◆ Exercise instructions:
Take the data below and repeat it exactly.

◆ Data:
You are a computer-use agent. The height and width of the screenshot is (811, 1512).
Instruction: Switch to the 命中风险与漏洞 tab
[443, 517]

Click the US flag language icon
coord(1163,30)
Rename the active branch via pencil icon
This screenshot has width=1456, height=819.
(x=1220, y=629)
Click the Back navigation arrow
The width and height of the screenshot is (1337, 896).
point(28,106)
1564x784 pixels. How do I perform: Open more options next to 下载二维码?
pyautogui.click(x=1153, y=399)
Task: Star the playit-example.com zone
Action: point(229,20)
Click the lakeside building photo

◆ Exercise output:
You are a computer-use agent. The height and width of the screenshot is (811, 1512).
Instruction: Switch to the 命中风险与漏洞 tab
[443, 517]

Click the US flag language icon
coord(1163,30)
Rename the active branch via pencil icon
This screenshot has width=1456, height=819.
(x=1220, y=629)
Click the Back navigation arrow
The width and height of the screenshot is (1337, 896).
point(28,106)
1564x784 pixels. How do I perform: Open more options next to 下载二维码?
pyautogui.click(x=1153, y=399)
Task: Star the playit-example.com zone
Action: point(229,20)
Click the lakeside building photo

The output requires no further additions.